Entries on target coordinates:
§ §
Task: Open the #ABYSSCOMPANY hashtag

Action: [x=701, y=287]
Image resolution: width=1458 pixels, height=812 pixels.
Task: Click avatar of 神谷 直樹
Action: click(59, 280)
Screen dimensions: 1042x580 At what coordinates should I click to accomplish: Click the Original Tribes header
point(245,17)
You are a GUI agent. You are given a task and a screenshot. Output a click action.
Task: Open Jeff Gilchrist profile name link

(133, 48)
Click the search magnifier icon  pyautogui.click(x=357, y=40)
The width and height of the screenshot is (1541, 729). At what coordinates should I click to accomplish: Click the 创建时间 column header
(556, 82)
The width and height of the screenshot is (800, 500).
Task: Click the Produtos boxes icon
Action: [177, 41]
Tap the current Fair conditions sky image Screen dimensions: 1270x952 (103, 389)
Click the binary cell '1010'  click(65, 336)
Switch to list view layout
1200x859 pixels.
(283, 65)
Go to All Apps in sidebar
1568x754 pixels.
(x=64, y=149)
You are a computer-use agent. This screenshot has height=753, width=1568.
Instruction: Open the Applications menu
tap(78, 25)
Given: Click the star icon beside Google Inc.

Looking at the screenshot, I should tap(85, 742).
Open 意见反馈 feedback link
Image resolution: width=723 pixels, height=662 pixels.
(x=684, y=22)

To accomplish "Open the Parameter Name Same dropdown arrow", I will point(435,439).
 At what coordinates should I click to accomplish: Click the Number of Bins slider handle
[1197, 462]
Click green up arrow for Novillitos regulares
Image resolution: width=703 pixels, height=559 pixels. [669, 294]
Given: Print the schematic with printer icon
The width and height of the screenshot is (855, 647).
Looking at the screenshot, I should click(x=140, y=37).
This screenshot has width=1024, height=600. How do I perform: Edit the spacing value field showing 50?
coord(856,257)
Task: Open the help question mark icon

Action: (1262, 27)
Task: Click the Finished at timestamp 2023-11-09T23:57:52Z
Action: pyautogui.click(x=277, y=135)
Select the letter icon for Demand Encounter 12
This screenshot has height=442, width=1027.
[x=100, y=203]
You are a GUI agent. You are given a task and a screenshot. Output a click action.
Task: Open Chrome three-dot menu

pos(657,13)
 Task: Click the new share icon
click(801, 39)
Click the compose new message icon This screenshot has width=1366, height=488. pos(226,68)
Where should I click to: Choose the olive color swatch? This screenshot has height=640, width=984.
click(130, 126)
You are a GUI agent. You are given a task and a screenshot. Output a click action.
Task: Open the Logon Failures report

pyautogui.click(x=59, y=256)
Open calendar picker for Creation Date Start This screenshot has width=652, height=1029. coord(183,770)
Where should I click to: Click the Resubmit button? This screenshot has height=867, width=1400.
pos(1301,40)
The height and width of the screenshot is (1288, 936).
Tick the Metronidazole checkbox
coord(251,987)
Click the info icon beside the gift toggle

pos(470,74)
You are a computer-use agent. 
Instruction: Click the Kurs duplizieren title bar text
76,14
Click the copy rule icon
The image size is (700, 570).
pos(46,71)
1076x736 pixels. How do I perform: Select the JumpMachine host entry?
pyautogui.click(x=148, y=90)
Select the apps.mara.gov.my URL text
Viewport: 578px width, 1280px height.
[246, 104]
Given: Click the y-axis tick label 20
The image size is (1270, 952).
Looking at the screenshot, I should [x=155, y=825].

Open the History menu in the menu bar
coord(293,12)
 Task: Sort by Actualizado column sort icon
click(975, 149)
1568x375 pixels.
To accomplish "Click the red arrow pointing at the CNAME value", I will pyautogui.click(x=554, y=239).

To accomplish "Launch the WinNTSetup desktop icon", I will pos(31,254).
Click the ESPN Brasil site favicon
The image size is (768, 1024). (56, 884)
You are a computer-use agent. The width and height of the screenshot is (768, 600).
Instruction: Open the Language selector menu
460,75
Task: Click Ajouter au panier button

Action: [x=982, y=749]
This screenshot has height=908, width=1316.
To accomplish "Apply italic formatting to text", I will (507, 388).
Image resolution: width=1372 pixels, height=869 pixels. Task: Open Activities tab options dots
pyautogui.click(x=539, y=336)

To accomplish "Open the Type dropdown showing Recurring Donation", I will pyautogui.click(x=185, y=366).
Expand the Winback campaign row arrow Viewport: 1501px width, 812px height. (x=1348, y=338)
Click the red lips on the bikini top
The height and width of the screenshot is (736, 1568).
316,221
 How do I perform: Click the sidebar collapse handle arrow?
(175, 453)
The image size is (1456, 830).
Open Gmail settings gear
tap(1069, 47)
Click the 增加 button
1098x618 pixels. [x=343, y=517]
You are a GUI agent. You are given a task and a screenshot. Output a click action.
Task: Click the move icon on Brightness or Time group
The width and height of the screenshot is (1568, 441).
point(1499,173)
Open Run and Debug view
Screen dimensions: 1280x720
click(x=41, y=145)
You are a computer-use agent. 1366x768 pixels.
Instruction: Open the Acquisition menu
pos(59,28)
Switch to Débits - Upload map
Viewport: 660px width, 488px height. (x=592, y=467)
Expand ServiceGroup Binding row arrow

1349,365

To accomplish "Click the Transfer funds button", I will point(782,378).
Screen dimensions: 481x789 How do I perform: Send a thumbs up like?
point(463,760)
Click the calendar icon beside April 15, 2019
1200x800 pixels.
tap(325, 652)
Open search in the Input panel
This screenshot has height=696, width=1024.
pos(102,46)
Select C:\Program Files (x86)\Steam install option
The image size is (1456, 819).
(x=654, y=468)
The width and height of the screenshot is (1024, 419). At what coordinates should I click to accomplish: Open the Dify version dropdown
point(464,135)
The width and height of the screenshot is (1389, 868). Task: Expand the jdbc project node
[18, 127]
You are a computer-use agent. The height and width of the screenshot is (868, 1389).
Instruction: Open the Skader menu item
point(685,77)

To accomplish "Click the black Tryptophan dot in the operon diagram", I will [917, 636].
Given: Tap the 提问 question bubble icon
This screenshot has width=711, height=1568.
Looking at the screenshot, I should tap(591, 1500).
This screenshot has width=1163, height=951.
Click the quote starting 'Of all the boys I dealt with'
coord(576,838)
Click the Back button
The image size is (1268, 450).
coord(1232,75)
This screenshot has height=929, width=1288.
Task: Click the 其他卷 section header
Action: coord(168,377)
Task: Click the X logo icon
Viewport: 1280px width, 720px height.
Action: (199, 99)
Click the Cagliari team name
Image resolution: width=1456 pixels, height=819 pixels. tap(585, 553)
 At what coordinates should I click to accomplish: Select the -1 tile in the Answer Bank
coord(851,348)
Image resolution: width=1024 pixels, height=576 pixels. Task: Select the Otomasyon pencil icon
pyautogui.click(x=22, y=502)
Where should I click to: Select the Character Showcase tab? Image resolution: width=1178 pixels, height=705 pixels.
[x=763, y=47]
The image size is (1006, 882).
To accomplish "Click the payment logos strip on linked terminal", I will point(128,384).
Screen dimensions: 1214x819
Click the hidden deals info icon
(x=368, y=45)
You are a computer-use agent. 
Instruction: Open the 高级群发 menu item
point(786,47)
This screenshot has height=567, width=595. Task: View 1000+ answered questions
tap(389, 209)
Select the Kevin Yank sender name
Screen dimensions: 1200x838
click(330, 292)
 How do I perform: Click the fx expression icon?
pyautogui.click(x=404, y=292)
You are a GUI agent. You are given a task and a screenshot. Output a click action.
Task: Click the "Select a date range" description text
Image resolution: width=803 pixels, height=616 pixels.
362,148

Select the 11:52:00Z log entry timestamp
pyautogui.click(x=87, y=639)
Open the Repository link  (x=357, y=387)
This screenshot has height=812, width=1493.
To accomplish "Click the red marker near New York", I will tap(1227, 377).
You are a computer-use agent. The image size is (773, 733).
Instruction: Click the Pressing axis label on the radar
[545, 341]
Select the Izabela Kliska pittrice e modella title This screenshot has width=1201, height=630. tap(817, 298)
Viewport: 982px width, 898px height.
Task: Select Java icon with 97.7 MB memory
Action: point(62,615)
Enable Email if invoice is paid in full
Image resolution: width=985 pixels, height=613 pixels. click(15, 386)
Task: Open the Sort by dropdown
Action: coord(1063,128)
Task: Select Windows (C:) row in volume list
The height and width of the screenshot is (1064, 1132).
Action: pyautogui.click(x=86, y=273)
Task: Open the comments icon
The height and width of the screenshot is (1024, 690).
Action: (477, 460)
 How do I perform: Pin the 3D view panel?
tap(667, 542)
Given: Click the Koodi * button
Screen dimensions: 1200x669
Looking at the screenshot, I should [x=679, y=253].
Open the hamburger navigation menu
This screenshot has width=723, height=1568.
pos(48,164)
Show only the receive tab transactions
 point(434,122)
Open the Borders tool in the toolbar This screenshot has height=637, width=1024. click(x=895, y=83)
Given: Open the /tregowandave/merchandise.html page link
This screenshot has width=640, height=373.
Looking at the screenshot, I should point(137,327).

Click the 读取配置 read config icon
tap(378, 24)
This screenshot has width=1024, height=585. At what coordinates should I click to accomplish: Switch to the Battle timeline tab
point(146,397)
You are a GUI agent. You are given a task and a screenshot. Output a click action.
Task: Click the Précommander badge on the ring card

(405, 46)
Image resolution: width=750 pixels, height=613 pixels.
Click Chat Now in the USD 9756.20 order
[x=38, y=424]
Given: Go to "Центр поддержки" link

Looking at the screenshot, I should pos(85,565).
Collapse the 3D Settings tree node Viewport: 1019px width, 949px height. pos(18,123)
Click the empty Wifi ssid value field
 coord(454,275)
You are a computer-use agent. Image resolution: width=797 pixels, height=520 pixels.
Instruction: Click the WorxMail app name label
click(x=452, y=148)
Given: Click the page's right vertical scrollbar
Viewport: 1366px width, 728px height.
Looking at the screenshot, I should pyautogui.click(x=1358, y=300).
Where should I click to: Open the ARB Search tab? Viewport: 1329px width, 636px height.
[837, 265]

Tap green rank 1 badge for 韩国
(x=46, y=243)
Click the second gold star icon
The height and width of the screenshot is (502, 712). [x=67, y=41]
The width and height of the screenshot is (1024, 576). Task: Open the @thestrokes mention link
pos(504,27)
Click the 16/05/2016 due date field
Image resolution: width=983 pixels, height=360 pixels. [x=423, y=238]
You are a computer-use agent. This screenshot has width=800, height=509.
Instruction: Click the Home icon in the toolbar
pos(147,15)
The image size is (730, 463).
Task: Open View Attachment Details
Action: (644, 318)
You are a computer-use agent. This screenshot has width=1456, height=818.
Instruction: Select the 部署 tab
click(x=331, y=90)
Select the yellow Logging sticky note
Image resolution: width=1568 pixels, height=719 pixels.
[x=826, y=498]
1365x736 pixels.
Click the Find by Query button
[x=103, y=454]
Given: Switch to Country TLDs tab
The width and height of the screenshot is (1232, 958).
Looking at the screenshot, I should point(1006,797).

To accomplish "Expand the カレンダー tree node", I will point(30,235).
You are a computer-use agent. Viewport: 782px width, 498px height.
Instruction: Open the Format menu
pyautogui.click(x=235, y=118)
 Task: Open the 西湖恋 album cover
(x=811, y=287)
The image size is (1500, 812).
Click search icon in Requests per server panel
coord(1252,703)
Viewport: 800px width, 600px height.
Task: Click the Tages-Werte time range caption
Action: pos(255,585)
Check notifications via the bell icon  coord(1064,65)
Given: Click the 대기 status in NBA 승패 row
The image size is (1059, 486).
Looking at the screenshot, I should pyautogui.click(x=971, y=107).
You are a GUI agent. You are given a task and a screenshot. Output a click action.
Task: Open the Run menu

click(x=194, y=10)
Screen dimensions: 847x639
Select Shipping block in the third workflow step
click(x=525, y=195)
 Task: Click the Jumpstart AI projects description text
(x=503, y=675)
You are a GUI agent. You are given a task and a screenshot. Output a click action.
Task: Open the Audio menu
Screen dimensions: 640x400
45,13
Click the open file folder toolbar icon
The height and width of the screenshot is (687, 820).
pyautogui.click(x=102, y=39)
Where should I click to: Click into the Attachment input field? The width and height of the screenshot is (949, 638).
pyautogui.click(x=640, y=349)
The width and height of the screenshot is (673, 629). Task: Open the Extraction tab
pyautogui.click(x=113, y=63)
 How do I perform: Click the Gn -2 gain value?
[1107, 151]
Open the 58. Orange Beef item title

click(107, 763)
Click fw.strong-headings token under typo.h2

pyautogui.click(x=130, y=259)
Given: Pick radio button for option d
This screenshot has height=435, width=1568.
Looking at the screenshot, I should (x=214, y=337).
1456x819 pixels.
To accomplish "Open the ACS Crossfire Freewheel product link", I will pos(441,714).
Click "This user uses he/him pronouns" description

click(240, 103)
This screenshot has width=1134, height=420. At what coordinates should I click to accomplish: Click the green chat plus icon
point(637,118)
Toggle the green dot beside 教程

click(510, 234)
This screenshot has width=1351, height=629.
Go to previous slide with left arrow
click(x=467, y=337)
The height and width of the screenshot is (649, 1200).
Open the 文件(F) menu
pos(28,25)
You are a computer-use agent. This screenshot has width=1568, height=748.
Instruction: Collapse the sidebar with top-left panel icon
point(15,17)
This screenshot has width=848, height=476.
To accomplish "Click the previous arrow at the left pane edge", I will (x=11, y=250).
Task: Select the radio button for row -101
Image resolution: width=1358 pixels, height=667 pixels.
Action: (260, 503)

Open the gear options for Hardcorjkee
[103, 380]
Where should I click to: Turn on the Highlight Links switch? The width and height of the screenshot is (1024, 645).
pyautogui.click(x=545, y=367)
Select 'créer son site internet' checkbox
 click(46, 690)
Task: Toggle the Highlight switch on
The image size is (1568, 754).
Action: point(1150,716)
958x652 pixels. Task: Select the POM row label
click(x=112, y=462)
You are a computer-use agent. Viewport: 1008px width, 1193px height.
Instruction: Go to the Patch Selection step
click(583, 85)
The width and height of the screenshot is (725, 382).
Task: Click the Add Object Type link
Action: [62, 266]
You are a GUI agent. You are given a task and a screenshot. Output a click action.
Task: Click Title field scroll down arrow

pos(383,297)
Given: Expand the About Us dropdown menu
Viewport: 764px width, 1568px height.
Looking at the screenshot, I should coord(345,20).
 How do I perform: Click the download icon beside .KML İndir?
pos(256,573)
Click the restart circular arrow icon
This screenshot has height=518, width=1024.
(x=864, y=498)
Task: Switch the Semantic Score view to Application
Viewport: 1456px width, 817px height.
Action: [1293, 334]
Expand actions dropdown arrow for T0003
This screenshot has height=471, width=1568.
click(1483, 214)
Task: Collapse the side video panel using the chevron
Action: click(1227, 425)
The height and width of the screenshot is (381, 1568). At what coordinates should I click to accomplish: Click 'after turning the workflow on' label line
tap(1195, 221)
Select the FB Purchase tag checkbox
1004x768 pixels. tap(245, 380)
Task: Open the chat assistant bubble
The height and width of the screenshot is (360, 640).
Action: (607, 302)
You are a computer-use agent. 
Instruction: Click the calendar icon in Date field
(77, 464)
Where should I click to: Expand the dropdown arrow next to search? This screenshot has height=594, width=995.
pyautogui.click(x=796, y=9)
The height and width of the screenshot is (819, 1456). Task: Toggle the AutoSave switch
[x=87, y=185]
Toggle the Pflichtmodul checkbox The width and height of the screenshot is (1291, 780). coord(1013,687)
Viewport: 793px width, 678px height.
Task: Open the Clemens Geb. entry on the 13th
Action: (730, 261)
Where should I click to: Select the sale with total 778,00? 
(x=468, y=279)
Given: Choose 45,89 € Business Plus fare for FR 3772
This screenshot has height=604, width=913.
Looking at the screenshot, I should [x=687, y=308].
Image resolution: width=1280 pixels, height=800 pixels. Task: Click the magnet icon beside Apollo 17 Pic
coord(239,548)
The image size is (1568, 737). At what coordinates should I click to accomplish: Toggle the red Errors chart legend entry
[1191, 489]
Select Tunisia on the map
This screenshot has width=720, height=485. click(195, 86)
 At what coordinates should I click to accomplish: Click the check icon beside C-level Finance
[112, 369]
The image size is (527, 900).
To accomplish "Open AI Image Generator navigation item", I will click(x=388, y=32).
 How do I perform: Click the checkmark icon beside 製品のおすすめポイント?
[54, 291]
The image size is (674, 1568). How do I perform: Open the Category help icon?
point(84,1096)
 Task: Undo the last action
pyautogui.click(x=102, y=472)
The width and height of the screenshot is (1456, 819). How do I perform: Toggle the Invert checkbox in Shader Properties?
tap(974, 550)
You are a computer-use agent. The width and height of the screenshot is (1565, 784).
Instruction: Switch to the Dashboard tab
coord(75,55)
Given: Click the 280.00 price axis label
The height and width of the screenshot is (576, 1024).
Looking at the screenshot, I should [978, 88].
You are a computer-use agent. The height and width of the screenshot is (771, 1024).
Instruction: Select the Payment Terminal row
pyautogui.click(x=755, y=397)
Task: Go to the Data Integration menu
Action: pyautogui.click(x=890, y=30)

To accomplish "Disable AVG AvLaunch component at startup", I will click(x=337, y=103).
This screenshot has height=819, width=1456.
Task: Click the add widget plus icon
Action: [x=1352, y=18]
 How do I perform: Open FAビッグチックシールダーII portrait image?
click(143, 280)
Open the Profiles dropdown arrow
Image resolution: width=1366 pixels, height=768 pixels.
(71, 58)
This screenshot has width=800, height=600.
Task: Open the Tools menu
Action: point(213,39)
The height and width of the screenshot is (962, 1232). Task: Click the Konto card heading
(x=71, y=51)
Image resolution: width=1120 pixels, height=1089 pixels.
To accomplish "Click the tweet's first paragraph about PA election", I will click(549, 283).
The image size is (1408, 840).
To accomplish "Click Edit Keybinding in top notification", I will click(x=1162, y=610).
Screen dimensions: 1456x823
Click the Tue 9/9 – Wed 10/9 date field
§ §
Copy out, without any changes, the rows running from the line with "The height and width of the screenshot is (962, 1232)." up to and including the final line of the rows.

The height and width of the screenshot is (962, 1232). Task: Click the Konto card heading
(x=71, y=51)
Image resolution: width=1120 pixels, height=1089 pixels.
To accomplish "Click the tweet's first paragraph about PA election", I will click(549, 283).
The image size is (1408, 840).
To accomplish "Click Edit Keybinding in top notification", I will click(x=1162, y=610).
Screen dimensions: 1456x823
Click the Tue 9/9 – Wed 10/9 date field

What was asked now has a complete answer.